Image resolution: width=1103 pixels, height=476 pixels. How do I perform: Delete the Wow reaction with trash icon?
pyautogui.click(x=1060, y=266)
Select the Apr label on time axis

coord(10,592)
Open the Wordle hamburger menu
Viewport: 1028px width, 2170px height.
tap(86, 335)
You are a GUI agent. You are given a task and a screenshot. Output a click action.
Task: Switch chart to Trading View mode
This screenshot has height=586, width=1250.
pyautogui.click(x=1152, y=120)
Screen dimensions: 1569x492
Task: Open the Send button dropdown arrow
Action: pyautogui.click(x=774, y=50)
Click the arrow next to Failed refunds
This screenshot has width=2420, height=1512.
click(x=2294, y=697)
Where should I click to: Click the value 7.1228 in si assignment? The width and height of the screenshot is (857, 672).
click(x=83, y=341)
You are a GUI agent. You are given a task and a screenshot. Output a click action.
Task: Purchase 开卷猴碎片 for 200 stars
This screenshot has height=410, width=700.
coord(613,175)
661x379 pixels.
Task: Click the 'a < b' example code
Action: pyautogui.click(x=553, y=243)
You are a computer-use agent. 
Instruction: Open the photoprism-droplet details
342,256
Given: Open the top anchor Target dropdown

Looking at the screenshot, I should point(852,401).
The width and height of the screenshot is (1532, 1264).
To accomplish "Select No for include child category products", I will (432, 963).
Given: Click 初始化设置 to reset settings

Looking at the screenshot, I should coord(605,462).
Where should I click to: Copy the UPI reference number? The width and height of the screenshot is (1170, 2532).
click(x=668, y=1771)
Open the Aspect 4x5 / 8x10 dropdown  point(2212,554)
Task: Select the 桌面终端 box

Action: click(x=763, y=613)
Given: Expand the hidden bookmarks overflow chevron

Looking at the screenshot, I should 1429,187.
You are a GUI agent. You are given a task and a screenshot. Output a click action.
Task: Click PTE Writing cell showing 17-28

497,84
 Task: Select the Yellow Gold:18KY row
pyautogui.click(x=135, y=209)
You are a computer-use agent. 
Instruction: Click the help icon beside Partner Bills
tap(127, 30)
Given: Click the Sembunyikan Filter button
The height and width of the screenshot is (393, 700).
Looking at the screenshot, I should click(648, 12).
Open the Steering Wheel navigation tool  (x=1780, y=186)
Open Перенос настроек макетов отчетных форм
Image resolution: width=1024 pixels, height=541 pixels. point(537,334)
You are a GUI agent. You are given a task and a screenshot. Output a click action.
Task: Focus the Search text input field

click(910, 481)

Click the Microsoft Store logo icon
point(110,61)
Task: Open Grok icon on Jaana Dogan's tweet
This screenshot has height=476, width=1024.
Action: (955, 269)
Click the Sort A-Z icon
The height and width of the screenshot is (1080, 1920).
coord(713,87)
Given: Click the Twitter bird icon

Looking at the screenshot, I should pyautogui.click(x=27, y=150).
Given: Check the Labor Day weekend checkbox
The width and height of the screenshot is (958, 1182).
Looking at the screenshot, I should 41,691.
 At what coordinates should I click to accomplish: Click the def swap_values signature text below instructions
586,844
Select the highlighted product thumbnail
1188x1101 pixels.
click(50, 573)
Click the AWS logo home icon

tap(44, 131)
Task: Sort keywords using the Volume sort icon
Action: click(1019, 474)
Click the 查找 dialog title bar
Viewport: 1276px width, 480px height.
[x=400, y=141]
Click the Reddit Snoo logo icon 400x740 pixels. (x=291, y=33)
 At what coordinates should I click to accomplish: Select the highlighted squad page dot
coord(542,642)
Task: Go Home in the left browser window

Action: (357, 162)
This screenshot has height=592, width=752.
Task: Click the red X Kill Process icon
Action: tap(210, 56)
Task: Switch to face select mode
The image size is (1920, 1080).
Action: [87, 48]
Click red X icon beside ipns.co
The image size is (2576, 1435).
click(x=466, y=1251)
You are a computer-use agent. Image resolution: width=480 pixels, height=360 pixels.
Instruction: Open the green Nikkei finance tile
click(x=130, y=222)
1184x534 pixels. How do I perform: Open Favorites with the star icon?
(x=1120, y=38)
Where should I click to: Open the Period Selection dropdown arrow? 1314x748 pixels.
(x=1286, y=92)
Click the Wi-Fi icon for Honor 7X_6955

+++

TO BE DONE - Write out again, unchanged, the items from the very first line through the line that contains "will (432, 963).".

WRITTEN SOLUTION -
Image resolution: width=1103 pixels, height=476 pixels. How do I perform: Delete the Wow reaction with trash icon?
pyautogui.click(x=1060, y=266)
Select the Apr label on time axis

coord(10,592)
Open the Wordle hamburger menu
Viewport: 1028px width, 2170px height.
tap(86, 335)
You are a GUI agent. You are given a task and a screenshot. Output a click action.
Task: Switch chart to Trading View mode
This screenshot has height=586, width=1250.
pyautogui.click(x=1152, y=120)
Screen dimensions: 1569x492
Task: Open the Send button dropdown arrow
Action: pyautogui.click(x=774, y=50)
Click the arrow next to Failed refunds
This screenshot has width=2420, height=1512.
click(x=2294, y=697)
Where should I click to: Click the value 7.1228 in si assignment? The width and height of the screenshot is (857, 672).
click(x=83, y=341)
You are a GUI agent. You are given a task and a screenshot. Output a click action.
Task: Purchase 开卷猴碎片 for 200 stars
This screenshot has height=410, width=700.
coord(613,175)
661x379 pixels.
Task: Click the 'a < b' example code
Action: pyautogui.click(x=553, y=243)
You are a computer-use agent. 
Instruction: Open the photoprism-droplet details
342,256
Given: Open the top anchor Target dropdown

Looking at the screenshot, I should point(852,401).
The width and height of the screenshot is (1532, 1264).
To accomplish "Select No for include child category products", I will (432, 963).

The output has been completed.